Maki and her assistant, Laura Jones, are helping to organize the annual “Take Back the Night” rally and march to bring awareness to the crisis of sexual assault and the help available to its victims. The rally begins at 7 p.m. tonight in the Martha Street Auditorium in the Culp Center, where a survivor will speak about an experience with sexual assault.
The ETSU Women’s Choir will sing, and Dr. Wayne Andrews will give a statement of support.
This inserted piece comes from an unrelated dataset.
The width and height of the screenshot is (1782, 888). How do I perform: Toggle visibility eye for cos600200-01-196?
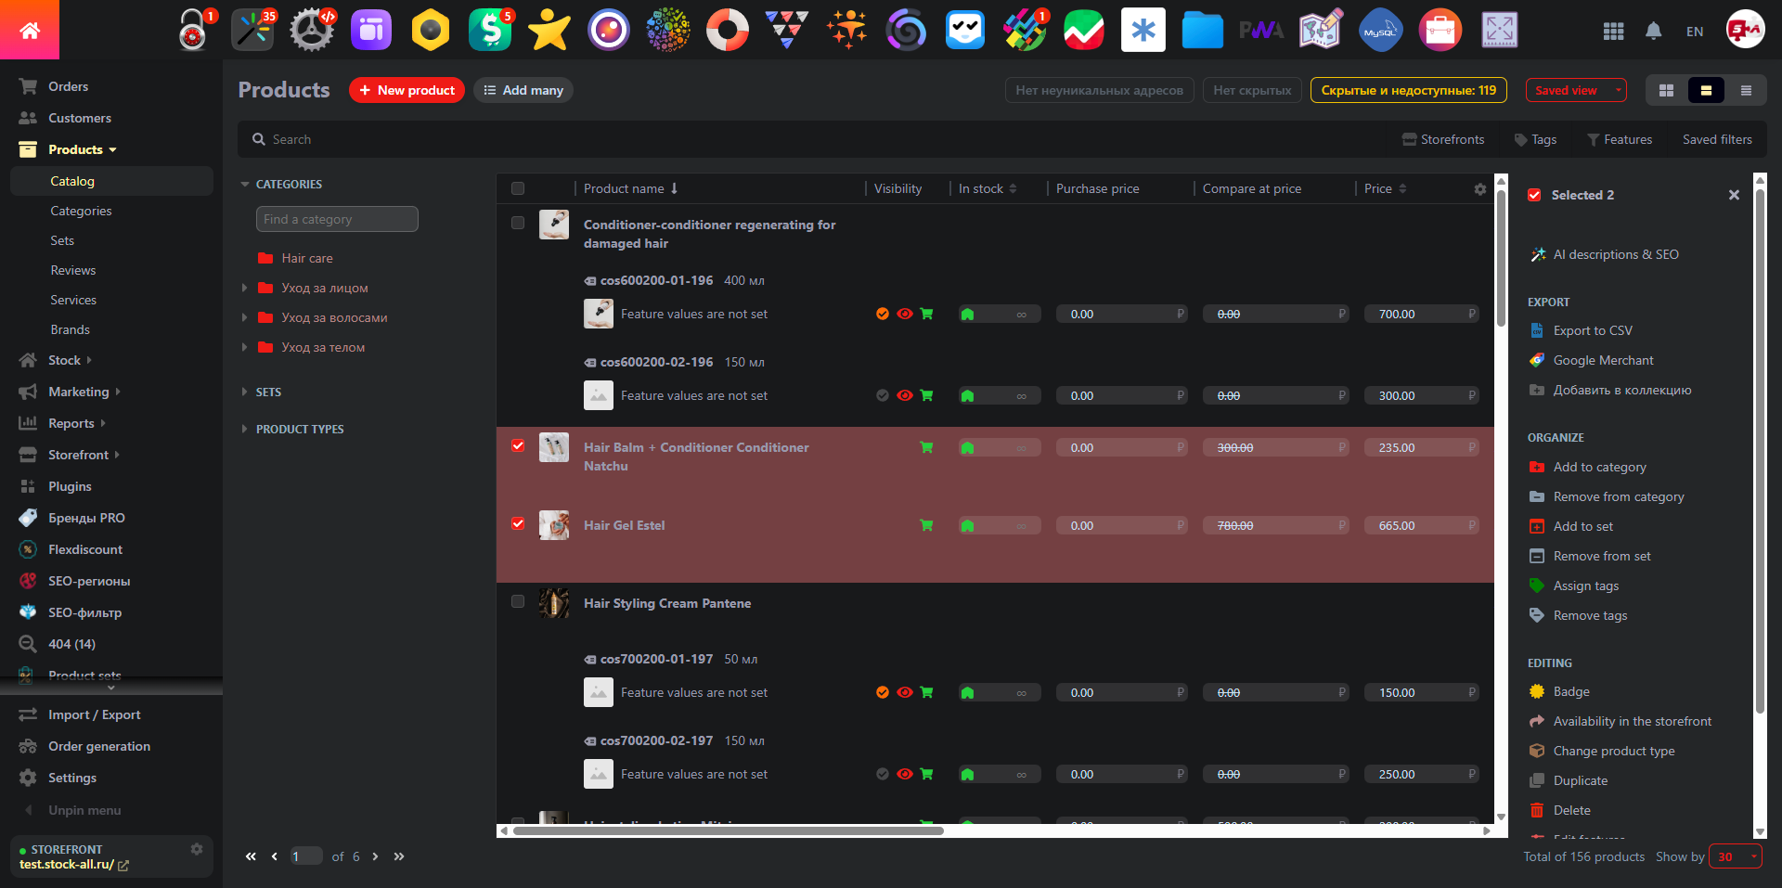coord(905,314)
After the rally, participants will march around campus with candles and flashlights to “light up the night.”
One reason the rally is so important, Bushore-Maki said, is because it lets victims know there is someone out there who can help. “Sexual assault is often cloaked in secrecy,” she said. “The message is ‘Don’t tell anybody. It’s not OK.'”
And since nearly 80 percent of victims know their attackers, it can often be even daunting for victims to come forward. For instance, a victim may be reluctant to speak out against rape by a boyfriend or a date. In a circumstance like this, a victim may have difficulty proving her case, as well.
“The way our legal system is currently structured, victims are often put on trial along with their attacker,” said Bushore-Maki. “As it is, only 10 percent of rapes are even reported. Of that number, only a small percentage of attackers are actually prosecuted. Those aren’t very good odds.”
Also, due to the increase of date rape drugs, women (and men) are being victimized more frequently than before.
Bushore-Maki noted that victims are increasingly drinking spiked drinks, or even being encouraged to drink excessively by their attacker(s), so that they are physically unable to fight back or even say ‘no.’ “I think we’ve reached a new low,” she said.
For her part, Bushore-Maki may not be as busy as she could be, but she’s trying to get the word out. “All of us have a role to play,” she said. “You know that saying ‘Silence is the voice of complicity?’ Well, that’s true in this case. Men have more power in this society to tell other men that hateful comments and actions against women are not OK.